Back to the Cushion
I am slowly finding my way back to steady meditation practice. It feels like the slowest movement on the planet, but it’s movement nonetheless. I have a new meditation instructor after being without one for several years, and we had our first meeting at the meditation center on Tuesday.
I am working on the very basics again, which is always a rich experience. I am trying to find the ground in uncertainty. Life is always uncertain, but my sense of uncertainty has been heightened since I lost my job. My instructor suggested I read about the six obstacles to basic meditation practice and I have deciphered that I am struggling the most with lack of coordination and wildness. The lack of coordination has to do with not being able to bring my mind back to the breath and not being clear about which instruction to follow for which experience. The wildness has to do with emotion, mainly lust and anger in my case.

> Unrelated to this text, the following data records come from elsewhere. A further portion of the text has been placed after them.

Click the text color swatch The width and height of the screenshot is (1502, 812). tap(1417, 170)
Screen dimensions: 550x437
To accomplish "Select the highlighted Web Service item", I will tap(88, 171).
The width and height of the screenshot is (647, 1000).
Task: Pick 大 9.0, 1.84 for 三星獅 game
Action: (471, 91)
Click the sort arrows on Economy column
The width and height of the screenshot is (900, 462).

Emotions are so tied to fantasies about the past or the future, that they can be really powerful and captivating. Buddhist consider this a rich opportunity because when you get down to it, all that power is just energy. I can train in meditation and harness that energy for more fruitful purposes such as living in the present moment.
Naturally, I have also been asked to study the 8 antidotes to these obstacles. I have discovered that faith (trust and confidence in the teachings) is always a good antidote for me to use. I had forgotten about the antidote of workability, as in, everything we are experiencing is workable. We can deal with things as they come. Where there is a will there is a way. The other antidote I had forgotten about has to do with sacredness. Especially during meditation practice, we can be reminded that whatever we experience is sacred. It contains the potential for enlightenment – even our most base or horrifying or elated thoughts – therefore, we can take things as they come. This is closely related to workability.
Not too tight, not too lose. Confidence in uncertainty. Progress on the path. Slow and steady, right?